Moorhen, fairly common at SB forest park
BW Stilt, few noted on 17 Aug
Lesser sand plover, a common shoreline species, many in strong colours on 17 Aug, all much plainer on 29 Aug. Splitting into races will have to wait until next spring.
Common snipe, one at the sewall on 17 Aug.
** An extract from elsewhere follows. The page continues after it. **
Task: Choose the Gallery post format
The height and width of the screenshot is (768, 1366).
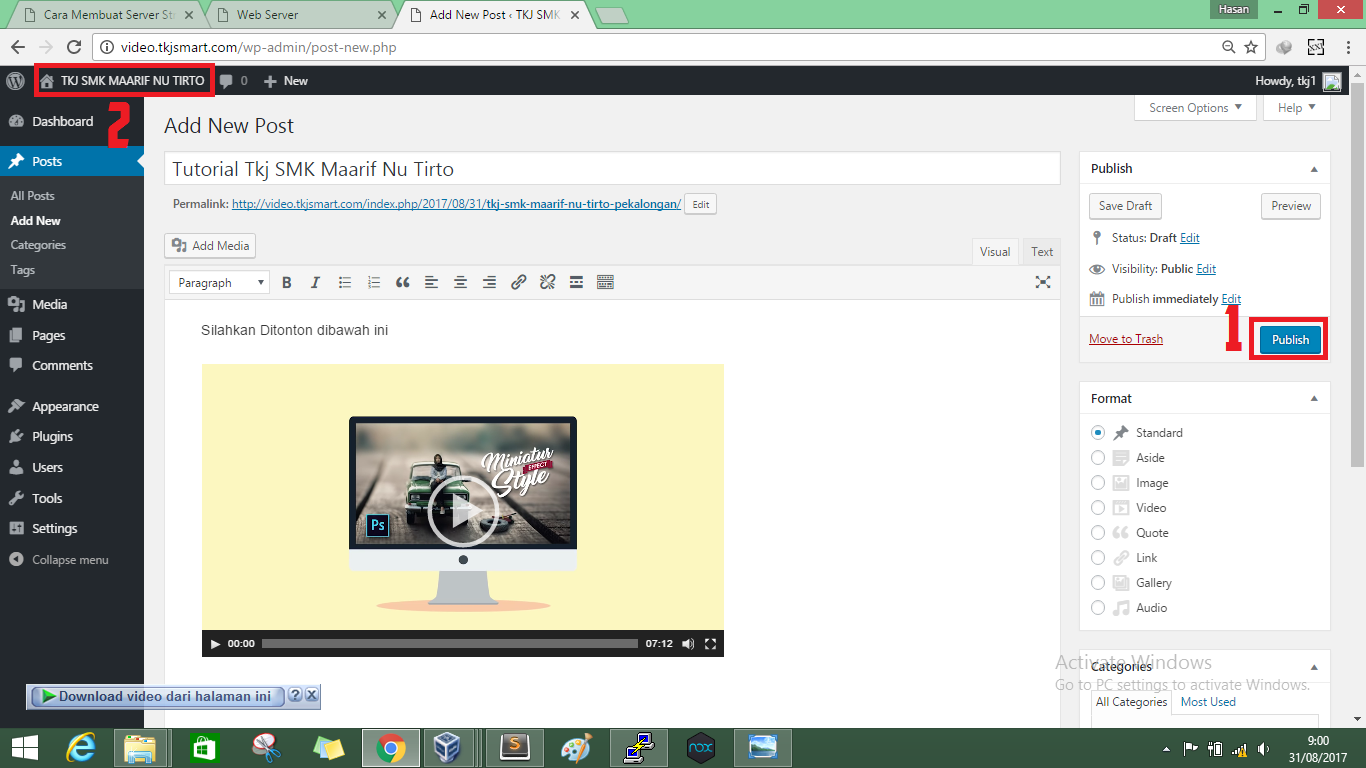Action: pos(1098,582)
Several distant flying Snipe sp.
Eastern black-tailed godwit, a fairly common bird here, 50+ on 29 Aug
Bar-tailed godwit, 4+ on 29 Aug
Whimbrel, the commonest of the curlew at this time, several flocks seen. 50+ on 17 Aug, 30+ on 29 Aug
Eurasian curlew, 5 on 29 Aug
Common redshank, fairly common shoreline species
Spotted redshank, only a few seen on 29 Aug, much commoner on 17 Aug
Marsh sandpiper, uncommon, a few seen on both dates
Common Greenshank, 20+ on 17 Aug, 10+ on 29 Aug
Green sandpiper, a few seen on 17 Aug
Wood sandpiper, surprisingly common on the shoreline for a fresh water species.
Grey-tailed tattler, a species with an identity crisis; it really wants to be a green sandpiper and lurk in grassy areas near the sea wall. Always close to the upper shoreline. 4 on 17 August, one on 29 Aug
Terek sandpiper, much commoner on 29 Aug, 50+
Common sand, always a few around
Ruddy turnstone, one on 29 Aug
Great Knot, a remarkably odd bird, for a European birder it has a very strange jizz which reminds one of several other species but just ends up confusing you until you realize that it is just a great knot. 20+ on 17 Aug but none seen on 29 Aug. I wonder if they are bit like red knot in England and first move through rather early?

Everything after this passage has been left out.